Tenemos, pues, dos posibilidades y ámbitos sobre los
cuales reflexionar el canon: una de ellas enfoca al sujeto, y otra, a la obra.
Canon (des)
sujetado.
Contemplemos esta fatídica recursividad: el canon
sujeta al sujeto y éste, mediante la práctica, refuerza las amarras del canon.
Quiero decir: si el canon es un conjunto de normas que guía —y no pocas veces—
rige la práctica del sujeto, éste se encuentra sujetado por el canon y, a su
vez, ese sometimiento refuerza la normativa del canon. No obstante, lo anterior
reduce la práctica literaria a un acontecer pusilánime, a un re-hacer timorato
y medroso en donde sólo los cobardes tienen cabida. Y aunque estoy dispuesto a
aceptar que la mayor parte de la fauna denominada “autores consagrados” son
amilanados borregos que balan la tonada que les dicta el canon —piensen, por
ejemplo, en las novelas de Haruki Murakami—, en este momento quiero referirme a
los escritores que hacen caso omiso de la regulatoria del canon para imponer
una voz, para explorar posibilidades de ser —piensen, por ejemplo, en las
introspecciones textuales de Clarice Lispector—. Para estos escritores, la
práctica literaria no está sujeta a normativas, regulatorias o recetarios: la
escritura se ejerce desde las posibilidades varias (me gustaría decir:
infinitas) de la escritura y se lleva a los confines que alcance a explorar la
voz de ese yo llamado escritor, por
quien también habla la voz de eso (s) otro (s) que somos TODO (S). ¿Algunos
ejemplos? Por supuesto: ahí están los cantos tarareantes de Vicente Huidobro en
“Altazor”, las marejadas narrativas-discursivas de Juan Vicente Melo en La obediencia nocturna, las panorámicas
des-contextualizadas de Samuel Beckett en Fin
de partida. Esto es: la experiencia textual se despliega en escrituras (im)posibles,
por lo que los sujetos, supuestamente sujetados por la regulatoria que es el
canon, se des-sujetan, posibilitando así la contradicción, la negación, el quiebre,
en fin: la ruptura del canon: ese
aburrido recetario de abuela.
Obra que no
es obra sino textualidad: haciendo añicos los géneros literarios.
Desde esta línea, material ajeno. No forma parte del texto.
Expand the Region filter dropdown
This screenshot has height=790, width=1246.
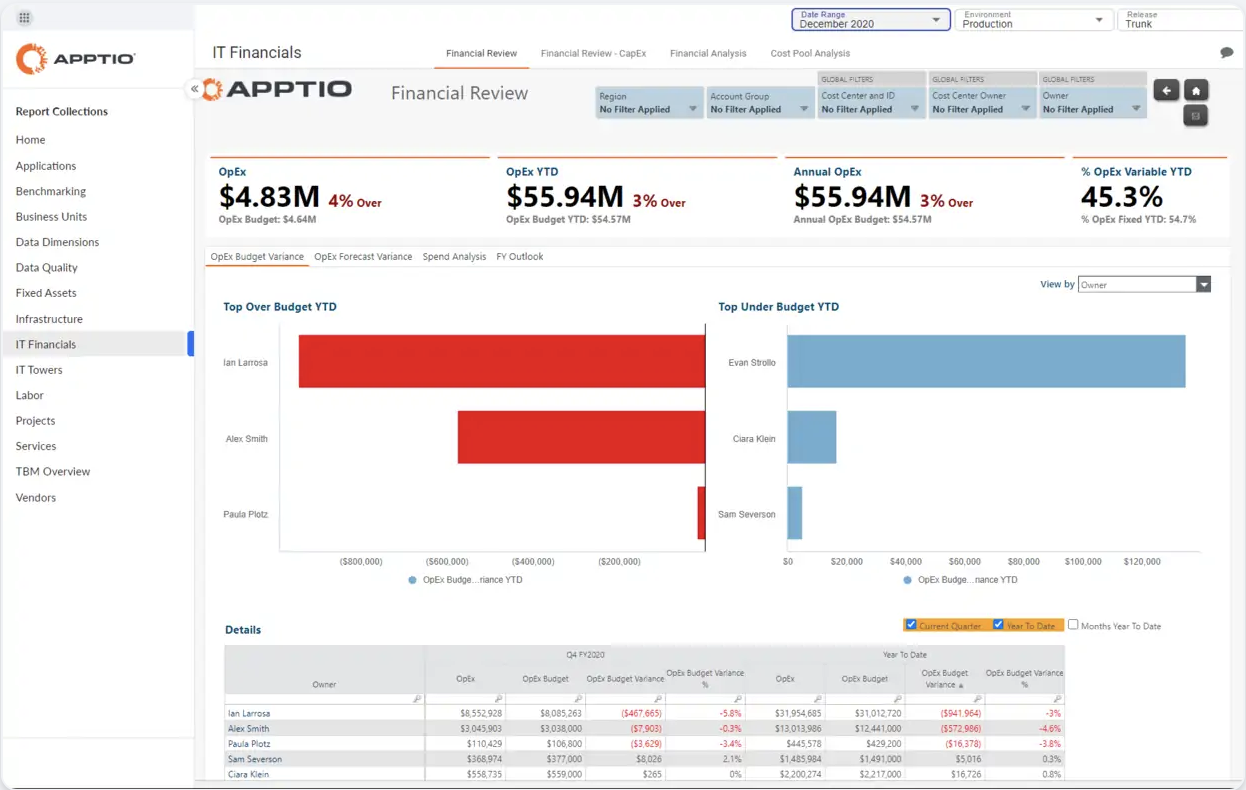pyautogui.click(x=649, y=103)
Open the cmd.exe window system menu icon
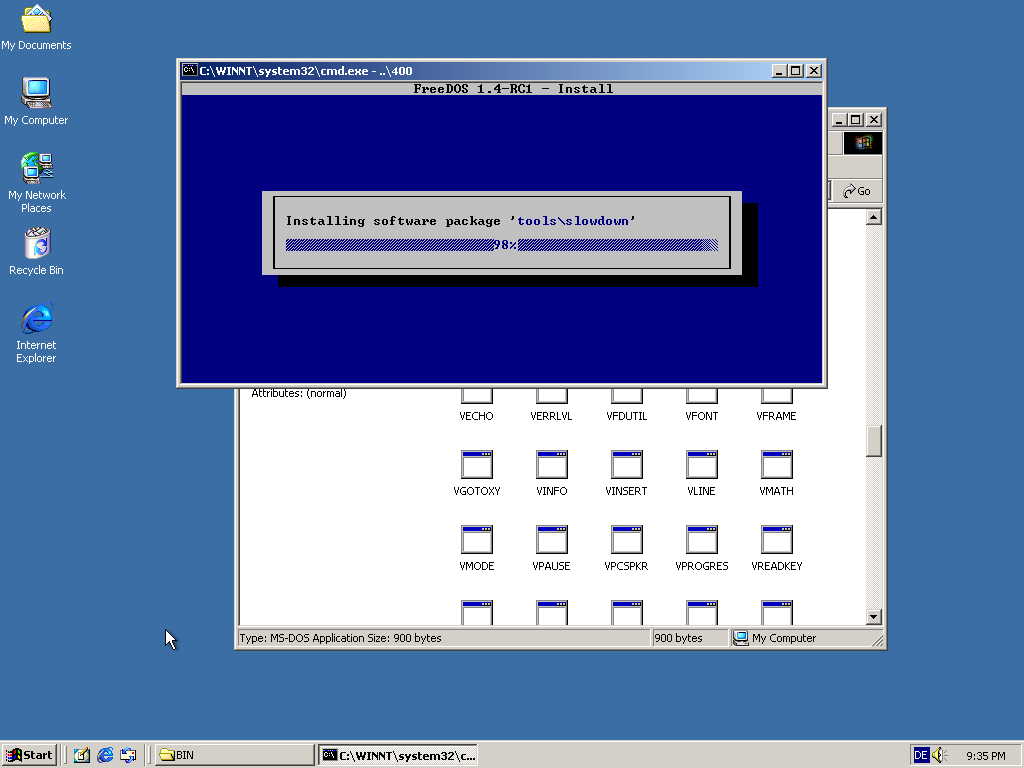 [189, 70]
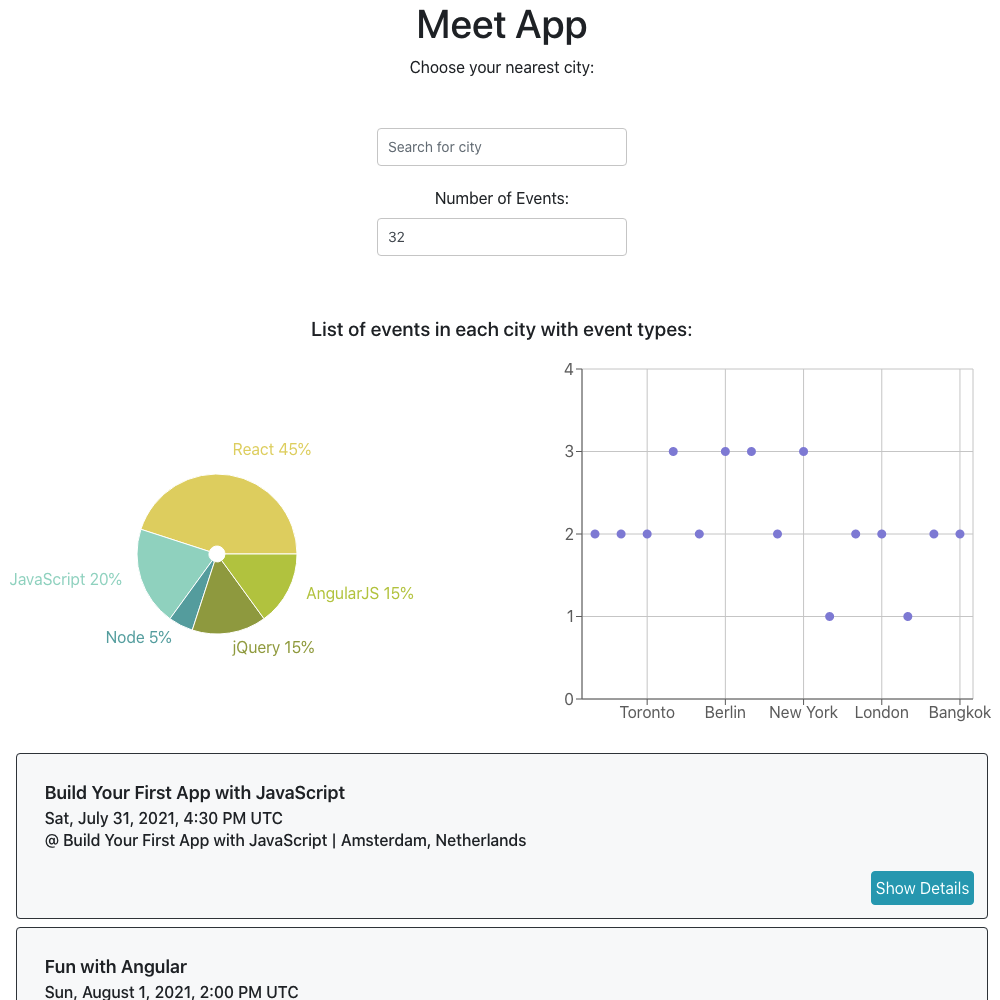
Task: Click the Toronto axis label
Action: pyautogui.click(x=647, y=712)
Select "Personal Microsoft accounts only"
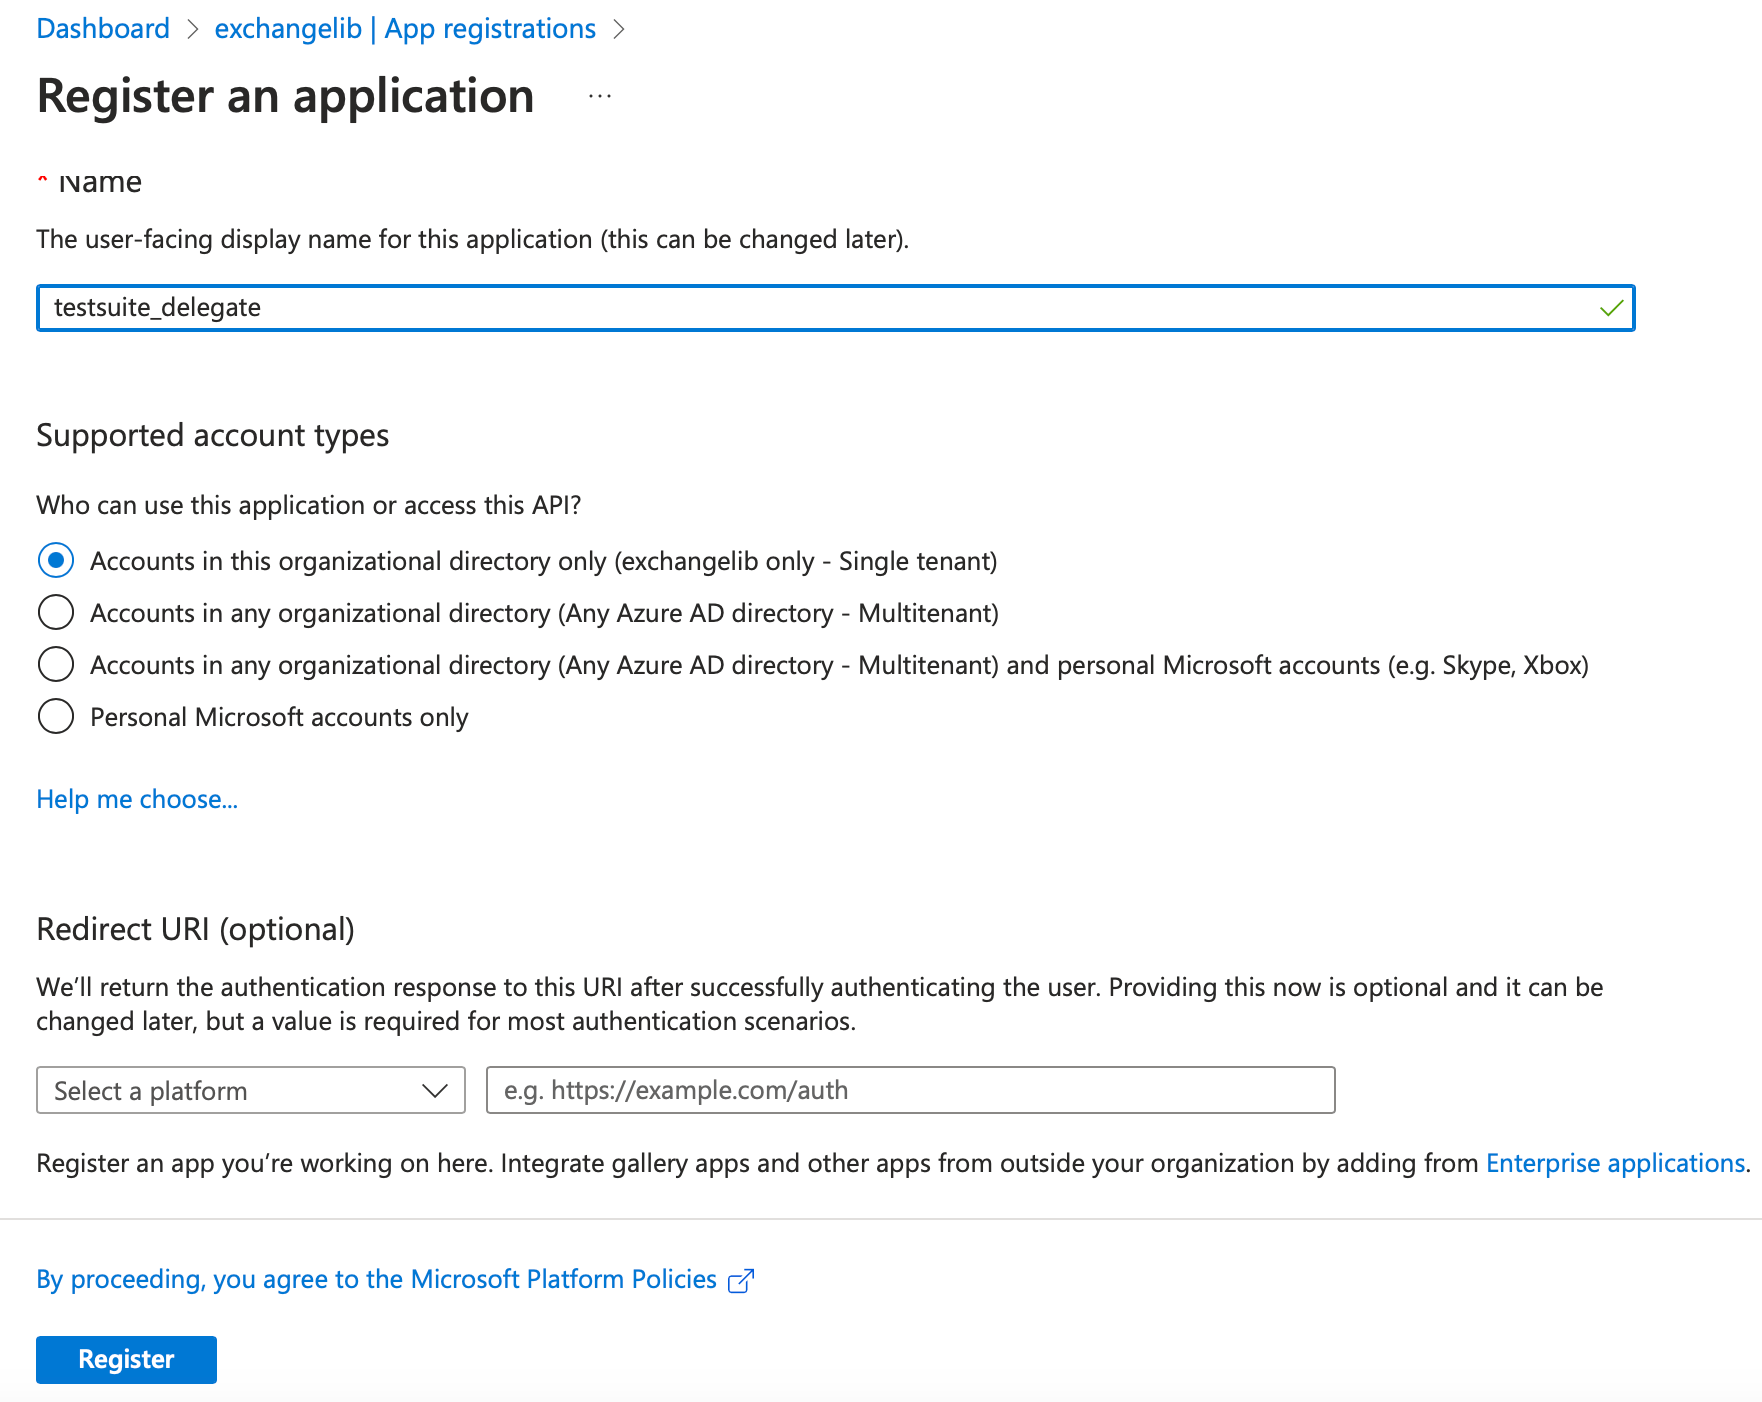Viewport: 1762px width, 1402px height. pyautogui.click(x=56, y=716)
Saber cierto: uno escribe novela porque no escribe
poema. Otro escribe cuento porque no hace teatro. Quien recurre al mito no
fabula ni mucho menos ensaya. Un fantasma recorre el imaginario de los
escritores timoratos: es la impronta de los géneros literarios, que dicta los
límites, las fronteras de los textos: sus posibilidades estructurales, sus
mecanismos y sus formas. De nueva cuenta, pensemos en el autor dócil con el
canon. Para dicho sujeto —sujetado ahora por los géneros—, impensable es reunir
las formas discursivas: lo poético se queda en lo versificado, lo narrativo en
la prosa de ficción y el diálogo acotado en la dramática. Medroso como sólo
puede serlo un canónico, la experiencia textual de lo poli-discursivo es para
él desvarío, desmesura. No obstante, la hibridación, la confluencia discursiva,
la combinación de los géneros es materia corriente desde Cervantes y para
escritores como Sergio Pitol, Enrique Vila-Matas e incluso Roberto Bolaño, sólo
por mencionar algunos recientes y en nuestra lengua. Lo que cabría preguntarnos
ahora es: ¿qué puede llevar a un autor a romper los géneros? Entre muchos otros
asuntos, las necesidades expresivas. Los límites que separan los géneros de
pronto se miran demasiado estrechos para expresar realidades vitales (en el
sentido de existenciales, pero también importantes) para el que escribe. En otras palabras —y valga como ejemplo—:
cuando Sergio Pitol intenta dar cuenta de su formación como escritor, lo mismo
recurre al diario de autor que a la bitácora del viajero que encuentra en el
viaje un contexto de formación; lo mismo echa mano de la crónica de sociales
satírica, bufonesca, que del ensayo como recurso de disertación literaria. De
esta manera, los géneros confluyen, se hibridan, se transitan o de plano se
transgreden; por lo que en este texto quiero comunicar que hoy en día ejercer
la literatura implica la práctica de escrituras dinámicas, (im)posibles, que arrojen
al cesto de la basura ese aburrido recetario de abuela denominado “canon”.